CJP
Youth cultural pass. Making going to culture a social act.

A subsidised card with no reason to open it.
CJP is the Dutch youth cultural pass. A subsidised card that gives people under thirty discounted access to museums, concerts, and events across the Netherlands. The brand had reach. The app did not. It was a thin ticket wallet with no discovery layer, no social features, and no reason to open it between purchases.
Users renewed the card once, used it twice, and forgot it existed. The cultural sector was losing its most direct channel to the audience it most wanted to reach.
Going to culture, as a shared act.
The solution was to reframe the app around the act of going, not the act of buying. Personalised discovery based on what each user actually cares about. Transparent CJP pricing on every card. A social layer that lets groups coordinate plans and split purchases. A cultural passport that turns attendance into identity.
The wallet became a motivation layer instead of a payment tool.
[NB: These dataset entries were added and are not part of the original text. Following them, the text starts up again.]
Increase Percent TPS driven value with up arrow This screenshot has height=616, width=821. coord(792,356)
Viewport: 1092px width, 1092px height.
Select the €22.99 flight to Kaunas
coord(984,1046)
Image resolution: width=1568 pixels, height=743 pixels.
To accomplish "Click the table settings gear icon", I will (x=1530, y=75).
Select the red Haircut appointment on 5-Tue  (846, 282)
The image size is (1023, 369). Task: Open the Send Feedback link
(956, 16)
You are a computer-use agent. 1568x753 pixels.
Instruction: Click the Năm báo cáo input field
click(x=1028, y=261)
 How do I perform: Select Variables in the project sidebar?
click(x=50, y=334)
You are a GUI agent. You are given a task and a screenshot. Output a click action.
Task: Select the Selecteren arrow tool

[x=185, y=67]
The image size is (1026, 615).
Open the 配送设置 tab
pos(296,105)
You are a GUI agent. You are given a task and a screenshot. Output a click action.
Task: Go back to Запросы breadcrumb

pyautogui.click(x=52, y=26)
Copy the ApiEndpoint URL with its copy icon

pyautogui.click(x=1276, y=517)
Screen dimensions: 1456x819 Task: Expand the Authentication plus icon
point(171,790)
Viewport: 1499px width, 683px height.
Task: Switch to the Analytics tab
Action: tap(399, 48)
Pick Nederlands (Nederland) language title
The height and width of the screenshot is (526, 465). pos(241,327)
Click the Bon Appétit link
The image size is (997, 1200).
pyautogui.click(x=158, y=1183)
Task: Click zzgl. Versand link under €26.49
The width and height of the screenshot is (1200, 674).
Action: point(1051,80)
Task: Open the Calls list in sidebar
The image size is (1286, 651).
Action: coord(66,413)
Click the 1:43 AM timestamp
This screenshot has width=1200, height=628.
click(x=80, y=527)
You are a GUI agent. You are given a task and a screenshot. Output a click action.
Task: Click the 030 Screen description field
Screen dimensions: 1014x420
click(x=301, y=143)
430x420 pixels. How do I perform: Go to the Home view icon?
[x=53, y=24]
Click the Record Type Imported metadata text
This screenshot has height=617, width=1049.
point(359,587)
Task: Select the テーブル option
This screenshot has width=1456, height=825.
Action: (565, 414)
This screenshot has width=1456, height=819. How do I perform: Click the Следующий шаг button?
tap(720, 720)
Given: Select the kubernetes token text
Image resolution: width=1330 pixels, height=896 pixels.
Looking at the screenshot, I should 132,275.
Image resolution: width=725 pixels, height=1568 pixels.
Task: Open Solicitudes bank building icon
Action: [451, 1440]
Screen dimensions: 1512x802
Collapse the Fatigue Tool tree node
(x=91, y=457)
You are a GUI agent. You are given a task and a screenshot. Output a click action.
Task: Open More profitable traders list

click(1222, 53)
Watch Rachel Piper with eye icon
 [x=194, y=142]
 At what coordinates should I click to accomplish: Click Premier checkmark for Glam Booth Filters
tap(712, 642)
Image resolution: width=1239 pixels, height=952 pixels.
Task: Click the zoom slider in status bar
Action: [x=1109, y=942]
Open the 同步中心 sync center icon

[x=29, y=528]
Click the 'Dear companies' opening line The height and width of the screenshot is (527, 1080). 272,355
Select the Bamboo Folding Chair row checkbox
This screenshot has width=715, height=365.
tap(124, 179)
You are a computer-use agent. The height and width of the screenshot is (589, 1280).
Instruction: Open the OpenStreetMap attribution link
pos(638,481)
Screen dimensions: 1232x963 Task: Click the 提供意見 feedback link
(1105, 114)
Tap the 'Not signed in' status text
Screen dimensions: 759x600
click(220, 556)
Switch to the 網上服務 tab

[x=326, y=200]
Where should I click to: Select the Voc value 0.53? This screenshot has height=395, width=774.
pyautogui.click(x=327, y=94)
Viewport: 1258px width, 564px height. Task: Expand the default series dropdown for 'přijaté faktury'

The reason to open the app stopped being the next ticket and became the next thing worth seeing.
A working app in the room, instead of a deck.
In three days I built a fully interactive, production quality prototype the team could put in front of the client and actually experience, not just describe. Early stakeholder alignment happened over a working app, not a stack of static mockups. The prototype drove the decision to pursue the social and gamification direction.
The shape of the role made it possible. A design engineer designing and building in the same loop, with agentic tooling absorbing the scaffolding work, turns a research conversation into something the client can hold in their hand.